It’s National Marriage Month!

February is National Marriage Month. So for the next four weeks, I will post excerpts from my book, I Choose You Today: 31 Ways to Make Love Last. We’ll look at submission, commitment, and pursuing your mate. On March 1, I’ll draw a name from all who have commented on any of the posts for a free copy of the book! 

There are times in life you make a commitment to something without fully understanding what that entails. Kind of a leap of faith, a let’s roll with the punches and hope for the best sort of deal. I’ve been there, and I’ll bet you have too.

A few years ago, we took a family vacation. I mean the w-h-o-l-e family. My husband, Ron, and I. Three adult sons, their wives  and two young grandsons. It involved a three-hour flight, one rented vacation house, two rental cars, and a huge amount of luggage. We did the beach and Disney and Universal Studios, and a concert in San Diego. We knew going into the week there might be some moments when we might get frustrated or impatient with one another. As a family, we can be a bit dramatic, so we weren’t blindsided when it happened.

But it was at sundown on the sands of Corona Del Mar that things took an unexpected turn . .

We engaged a photographer to snap some family photos on the beach just as the sun was setting. Each son, his wife, and baby (one still hitching a ride in Mama’s tummy) took a place in front of the lens to capture a special moment at the edge of the Pacific.

At last, it was our turn.  The photographer positioned us, asked us to kiss, and then something odd happened . . . Ron took a knee. Literally, he fell to his knees in front of me. For a brief moment I thought to myself, Oh, Lord! He’s having a stroke! But I quickly realized my concern was misplaced when I saw him produce a beautiful ring box from his pocket.

“Would you do it all again with me?” he asked. “Would you still choose to marry me?”

I was stunned. The kids all stood nearby, whistling and clapping. Apparently, they’d been in on the surprise. I was caught off guard, but I negotiated the lump in my throat and finally found my voice. “Yes, sweetheart.

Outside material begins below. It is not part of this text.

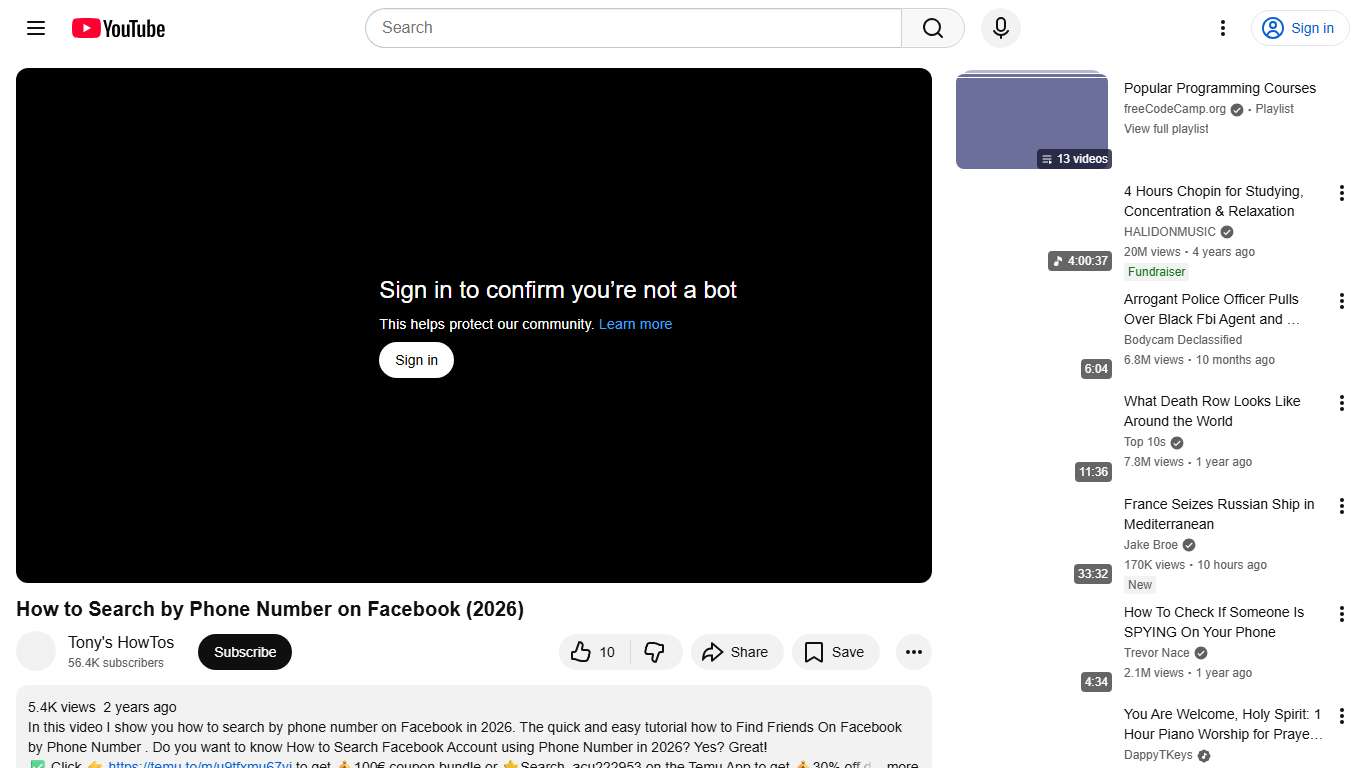Screen dimensions: 1366x768
Task: Open options menu for the Chopin study video
Action: [x=1341, y=192]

I’d do it again. I’d still choose you.”

He beamed. I cried. Then I reached for the ring.

He did good. Clearly, he’d been taking notes as I browsed jewelry-store windows. It’s one of the things I love about this man: he has a giving heart. We finished the evening with a fabulous dinner on the beach surrounded by the 8.5 people most important to us.

But the best part of the night for me came later, as we sat and talked about our evening.

“What on earth gave you this idea?” I asked him. “You never even proposed thirty-eight years ago.” We met young and knew we were supposed to marry, so we simply began making wedding plans.

“I know,” he said with a grin. “You didn’t have a proposal story. Every woman should have a proposal story, and I wanted you to have one. This is yours, even if it’s a little late.”

Somehow, that made it even better.

At nineteen, when we got engaged, we didn’t know anything. I mean it when I say we knew nothing about what life would bring our way. We had no clue that marriage would be a full-time job requiring energy and effort we didn’t know we could produce, much less sustain.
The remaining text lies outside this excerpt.